### INPUT DATA
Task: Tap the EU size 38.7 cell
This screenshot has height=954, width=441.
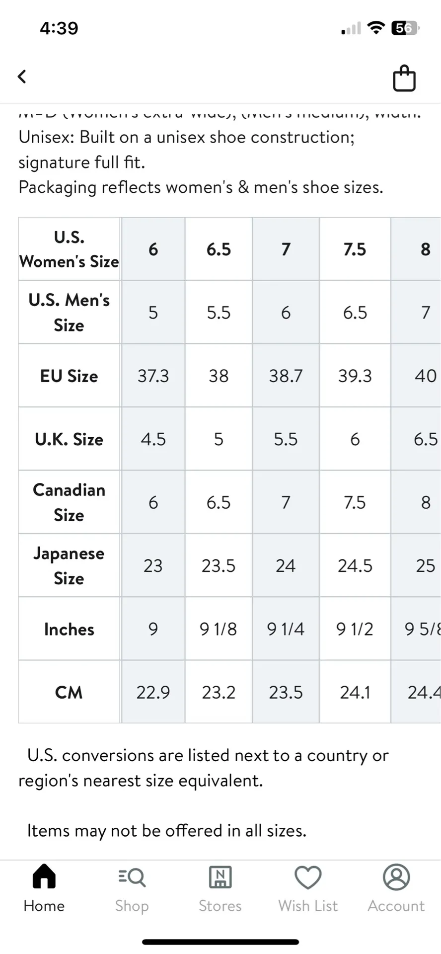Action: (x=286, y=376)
--
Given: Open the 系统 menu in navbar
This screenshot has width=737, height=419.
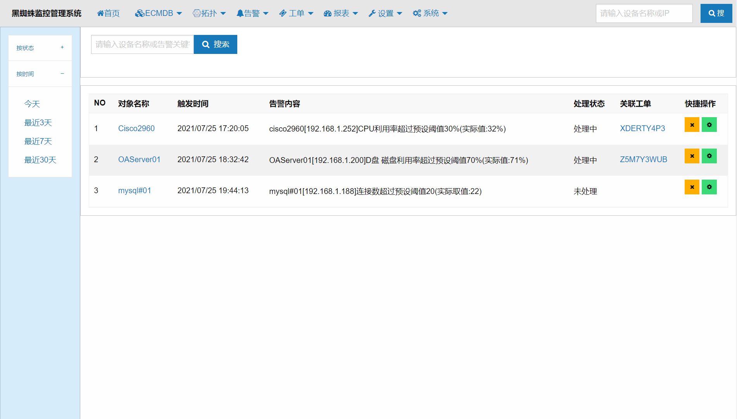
==
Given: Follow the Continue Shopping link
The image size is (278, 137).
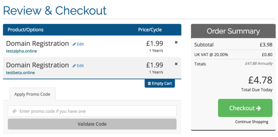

### REQUIREMENT
Output as a Markdown table with columns Row and Line the lines of the records from the line with "Given: Open the 系统 menu in navbar" up to and including the line with "This screenshot has width=737, height=419.", leaving out blank lines.

### ANSWER IN FULL
| Row | Line |
|---|---|
| 1 | Given: Open the 系统 menu in navbar |
| 2 | This screenshot has width=737, height=419. |